What is needed » Produce a word-for-word copy of the listing below without its pictures.

Provided material »
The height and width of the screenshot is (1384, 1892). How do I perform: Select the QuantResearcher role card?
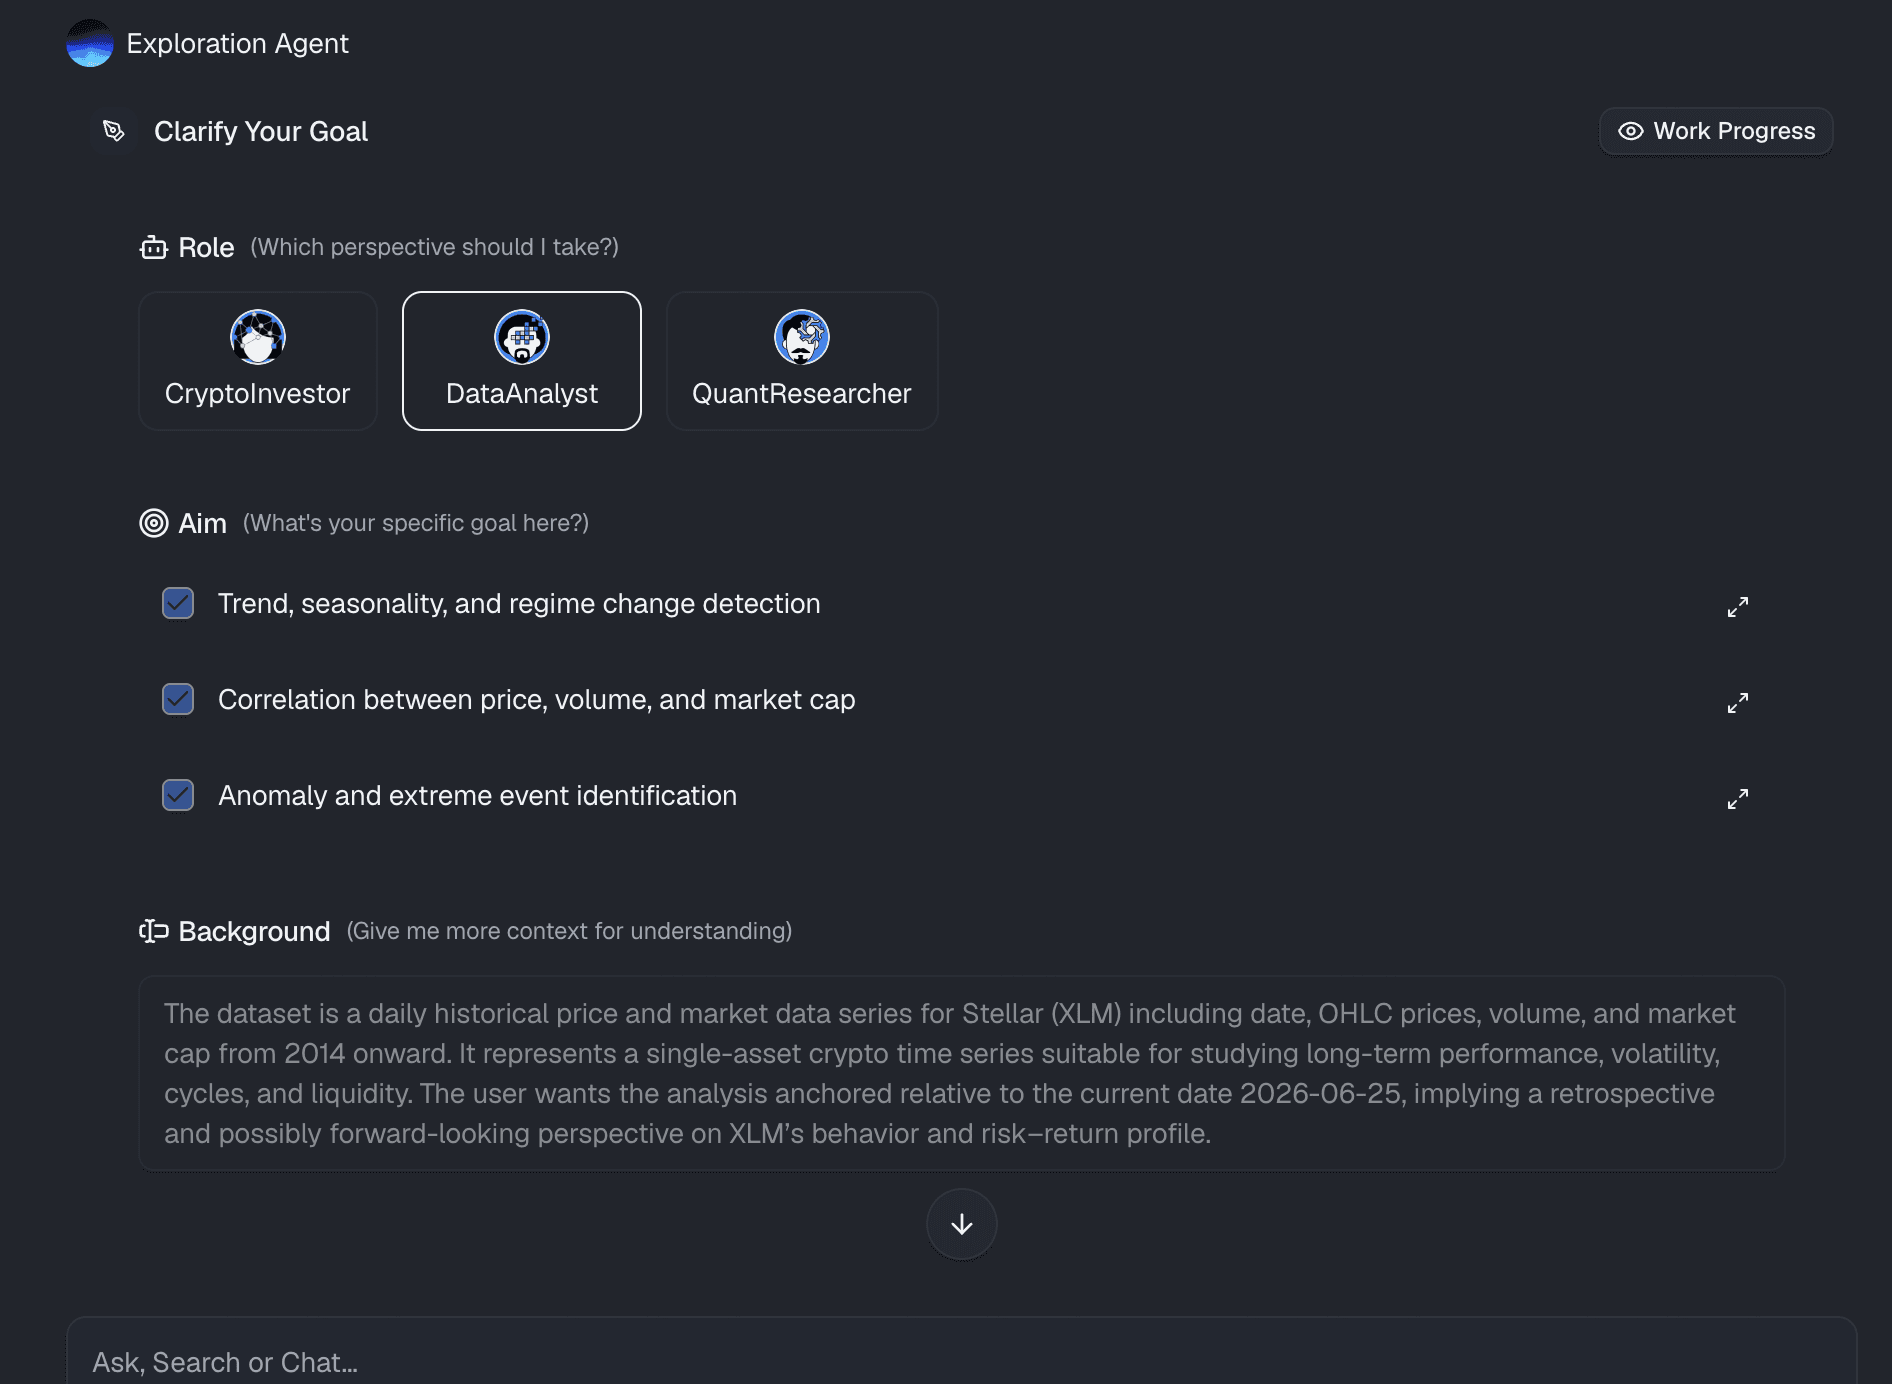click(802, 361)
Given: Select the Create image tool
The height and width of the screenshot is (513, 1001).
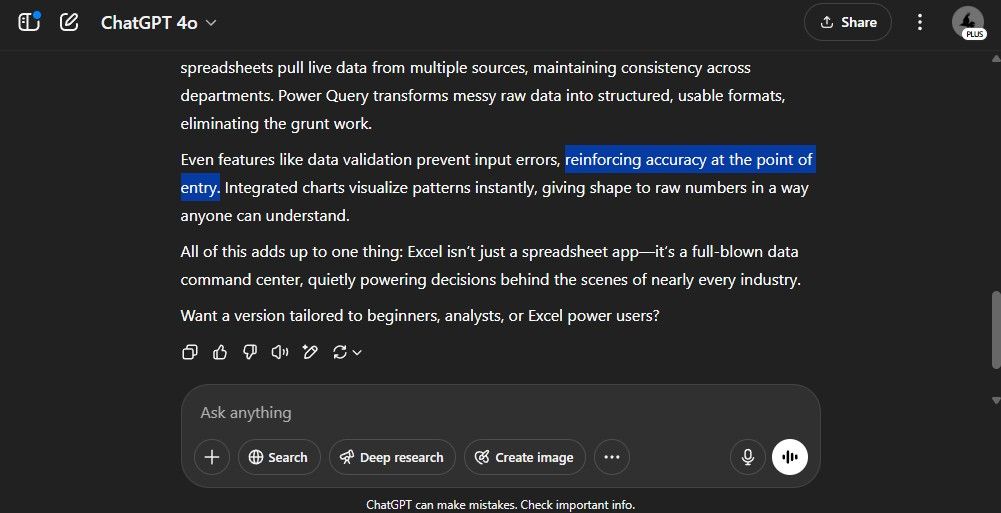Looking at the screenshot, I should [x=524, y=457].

Result »
The height and width of the screenshot is (1384, 1892). How do I perform: Select the QuantResearcher role card?
click(802, 361)
Given: Select the Create image tool
The height and width of the screenshot is (513, 1001).
Looking at the screenshot, I should [x=524, y=457].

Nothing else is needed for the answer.